◆ TEXT SHOWN
• • • • • • •

Latest revision as of 05:46, 19 February 2016


WG5 Project 02 Programming Conventions and Guidelines

Programming project:
Central Tendency White Paper

Starting Point:


OVERVIEW

In general, the PhUSE CS scripts should adhere to 3 general principles:

  • Create learning opportunities for our community. This drives how we write and organize documents, specifications, test data, scripts, etc.
  • highly accessible and readable components allow us all to improve our expertise, technical capabilities and understanding of standards
  • This includes ensuring that these documents reference relevant language specifications and industry standards
  • e.g., to R or SAS online documentation pages for sophisticated or subtle techniques
  • e.g., to CDISC SDTM or ADaM guidelines to explain test data structures
  • And keep all components as simple as possible, but not simpler :-)
  • e.g., provide basic functionality as required or suggested by white papers
  • e.g., provide basic but not full user configuration
  • e.g., keep all code relevant to statistical analysis and presentation visible, accessible for additional user customization
  • ... but OK to move basic data-driven discovery into functions or macros. For example, SAS record-based processing makes it somewhat cumbersome to identify unique values in a variable. It's OK to move this into a utility macro, to replicate R-style data discovery.


The PhUSE CS repository contains 4 types of programs

  • Standard Scripts (WPCT folder)
    • Produce a specified data display.
    • Clearly present core statistical steps relevant to specified analyses.
    • Explicitly assert assumptions about the data and environment, via %ASSERT* macros.
    • Hide generic discovery and processing irrelevant to specified analyses, via %UTIL* macros.
    • naming convention: <white-paper-id>_<display-id>.<lang>
  • Assertion macros (utilities folder, prefix assert_)
    • [ SAS focus ]
    • Test conditions in the data and environment, and
    • inform the end user in case of unexpected conditions, invalid states
    • assertion naming convention: assert_<assertion-description>.<lang>
  • Utility macros (utilities folder, prefix util_)
    • [ SAS focus ]
    • Accomplish discovery and processing tasks that are needed,
    • but that are not particularly relevant to the analyses.
    • Implementation of these tasks has no impact on the interpretation of results
    • utility naming convention: util_<utility-description>.<lang>


TO DO for these PhUSE CS project guidelines

  • Create standard program header, as recommended in GPP Guidance, above
  • Better clarity concerning language. These guidelines are currently SAS-focused, but we want to deliver R scripts, as well.


GENERAL

  • Keep it simple. aggressively.
    • before you add in complexity: stop, assess whether this is really needed, and
    • justify the gain in functionality vs. the costs of complexity.
    • before you finish your code: stop, review and assess whether you can make it simpler without meaningful loss
  • But not too simple.
    • all variable names, symbol names, macro names must be meaningful
    • long, descriptive names are better for readability than short, cryptic names
    • looping:
      • never use one-letter variables to loop (e.g., i j k ...)

• • • • • • •

◆ DATA SEGMENT
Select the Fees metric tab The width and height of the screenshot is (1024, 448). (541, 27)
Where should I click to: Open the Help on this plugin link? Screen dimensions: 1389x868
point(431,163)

• • • • • • •

◆ ACTIONS TO TAKE
**a)** Answer from the PhUSE CS guidelines:
(i) What prefix do assertion macros carry?
(ii) Which folder holds the Standard Scripts?
(iii) What kind of variables must never be used to loop?
**b)** Reproduce the part of the PhUSE CS guidelines that opens with the words containing "The PhUSE CS repository" and closes with "environment, via %ASSERT* macros.".

◆ RESPONSES FOR EACH TASK
**a)**
(i) assert_
(ii) The WPCT folder
(iii) One-letter variables, such as i, j, k

**b)**
The PhUSE CS repository contains 4 types of programs

  • Standard Scripts (WPCT folder)
    • Produce a specified data display.
    • Clearly present core statistical steps relevant to specified analyses.
    • Explicitly assert assumptions about the data and environment, via %ASSERT* macros.